Patience and Presence
July 21st, 2005
I give people the benefit of the doubt. I like to assume, given the opportunity, Joe Stranger is basically a good person, or at least, could rise to the occasion. This isn’t to say that I trust Joe Stranger - I don’t know him well enough to trust him completely - but then again, my typical interactions with him won’t require that. I will extend a something greater than indifference, but not more than necessity or comfort. Indifference is rude, and trust is earned (and dis-trust is earned), so I’ll give you something in between trust and indifference, at least as long as you’re still Joe Stranger.
If we end up with significant contact, he may very well stop being Joe Stranger and become Joe Friendly or Joe Asshole. This is the establishment of a relationship: developed through iterative feedback loops, or, on rare occasions, through one momentous action on the part of he or I.
People seem to take offense to this. They seem to have an unconscious sense of entitlement governing they’re day to day actions. Sometimes, you have to remind them that their sense of entitlement resides completely within the cavern of their own head.
Case in point: a few weeks ago, I was running into the local Mini-mart after martial arts class to pick up some water. I was going to run in, pay, and run out - not long at all. I could see through the window that there was no line. I hop out of my car, lock the door, grab the water, pay and walk back out to my door. As I’m unlocking my car door, the guy who was milling about outside the store calls out to me:
“Hey, buddy, what you have to lock your car for? You think I’m gonna steal your car?” He whips himself up some aggression, advancing toward me with his arms up like a threatened eagle. “I look like a thief? Huh? Can’t trust me? Huh?”
Did I make the implicit assumption that he was up to no good, just because he was loitering about? Was he, his clothes, his skin color, the impetus for my caution?
Or was it because I always lock my car, no matter how quickly I’ll return?
I look him square in the eyes: “Buddy, I don’t even know you.” I hold the look for a second, then continue to open my door. His attitude swiftly changes. He drops his hands, and backs toward his old position outside the store.
He cracks a smile. “Fair ‘nuff, fair ‘nuff.”
I dropped in my car and drove off. Was I bullying him with my stare and attitude? No, I was relaxed, and held my gaze just long enough to tell him I giving him a totally honest and straightforward answer without being aggressive, and asked him to look at himself - would he trust me with his car? No, he doesn’t even know me.

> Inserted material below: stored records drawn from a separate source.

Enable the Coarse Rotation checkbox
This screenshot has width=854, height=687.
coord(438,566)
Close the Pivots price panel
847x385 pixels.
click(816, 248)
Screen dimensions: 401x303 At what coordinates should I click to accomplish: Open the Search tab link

I thought enough of him as a person that I wasn’t going to ignore him, but that doesn’t mean I leave the keys to the castle outside the moat.

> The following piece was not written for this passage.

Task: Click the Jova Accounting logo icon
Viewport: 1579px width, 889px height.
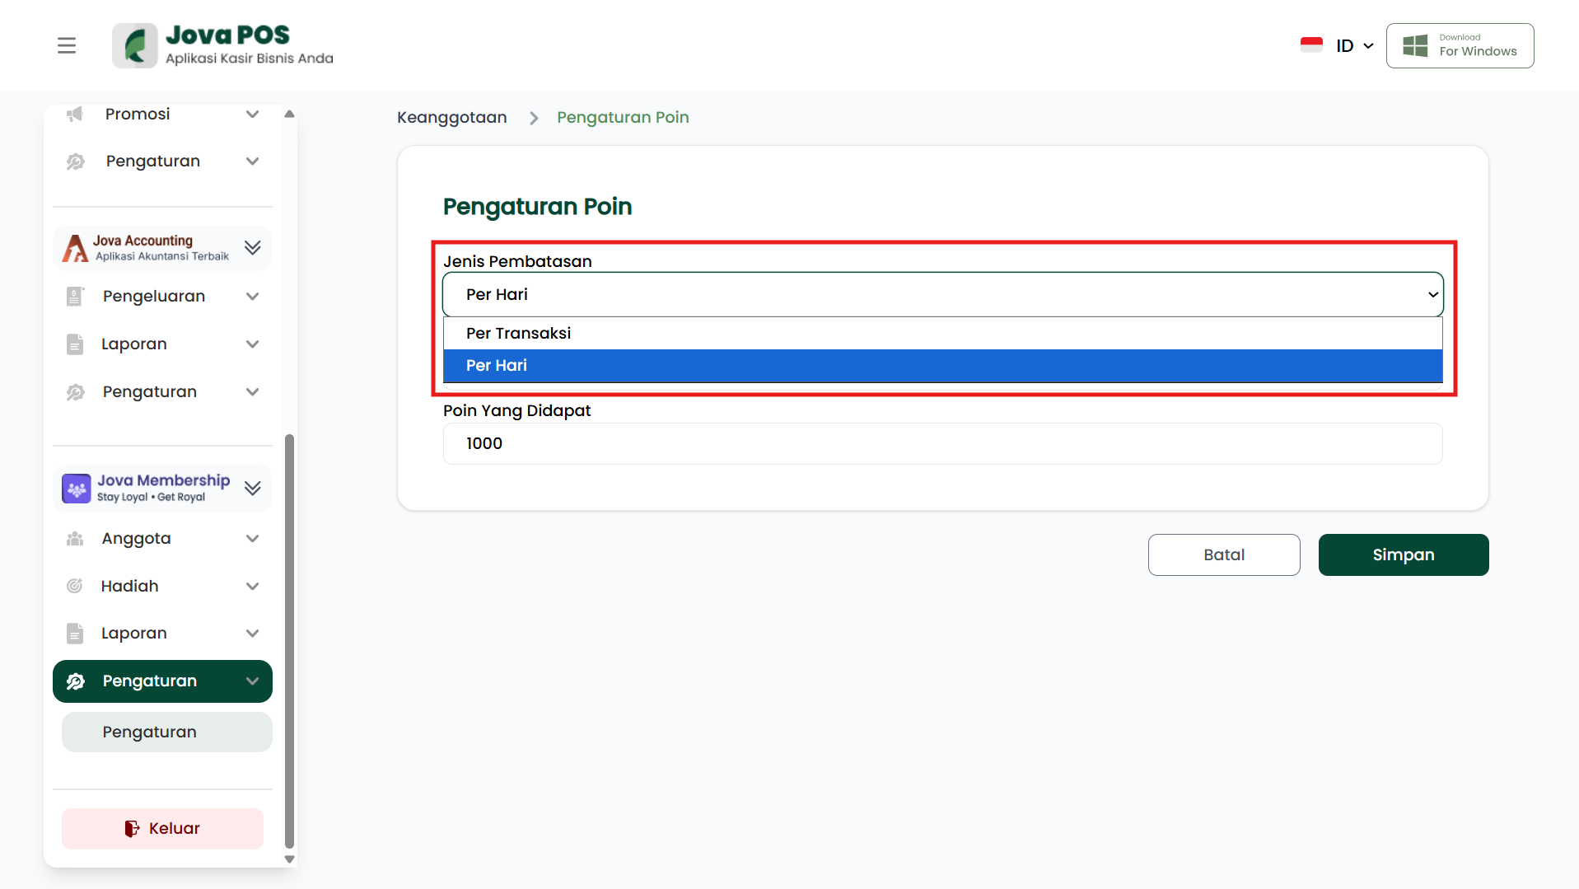Action: pyautogui.click(x=76, y=248)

I liked that guy, I don’t hold anything against him. He looked at himself, saw something amiss, and respectably changed that, at least for that moment. Someday, I might be on Joe Friendly terms with him, if we ever run into each other again.
Take into account the counter-example: the girl on the roadway last night sitting in the right hand turn lane, at a green arrow, filing her nails.
I pull up behind her, coming to a complete stop. She doesn’t move. I give polite little honk, indicating the arrow is green.
She looks up, left, right, around a bit, and goes back to filing her nails.
Another short little honk. Same response.
Longer, more aggressive honk. The cars are starting to pile up behind me.
She looks back, flips me off, mouths “Fuck You,” and drives off, without once looking at the stoplight (or it’s still-lit green arrow.)
Lady, I gave you the benefit of the doubt. I understand you might be having a bad day, you might be distracted, you might not have noticed the two bright green arrows telling you to turn, so I let you know in a standard, friendly way that you should check out your environment. When you failed to notice, twice, and were starting to become a traffic hazard with cars barreling down on me from behind because the light is still green (as they typically stay green for a long time at night on this road), I let you know more insistently.
Now, if it was me in your situation, I would have issued a little “damn I feel stupid” apologetic wave with my turn. But you chose to (mis-)place the blame firmly on myself. Is it that hard to swallow your ego for some silly little mistake? One that I wasn’t even angry about, but wasn’t about to walk out into the middle of a busy street to knock on your car window as point politely to any of the two traffic light bulging aqua?
It’s not that I don’t trust you - I don’t, I don’t even know you - but I gave you the benefit of the doubt. But you didn’t rise to the occasion; you didn’t look at yourself. You looked at me. Just from this tiny little interaction, I can tell: if we ever meet again, you’ll probably do something else to move my opinion of you toward the Jane Asshole end of the spectrum. Why? It’s not about me. I don’t even know you. It’s about you.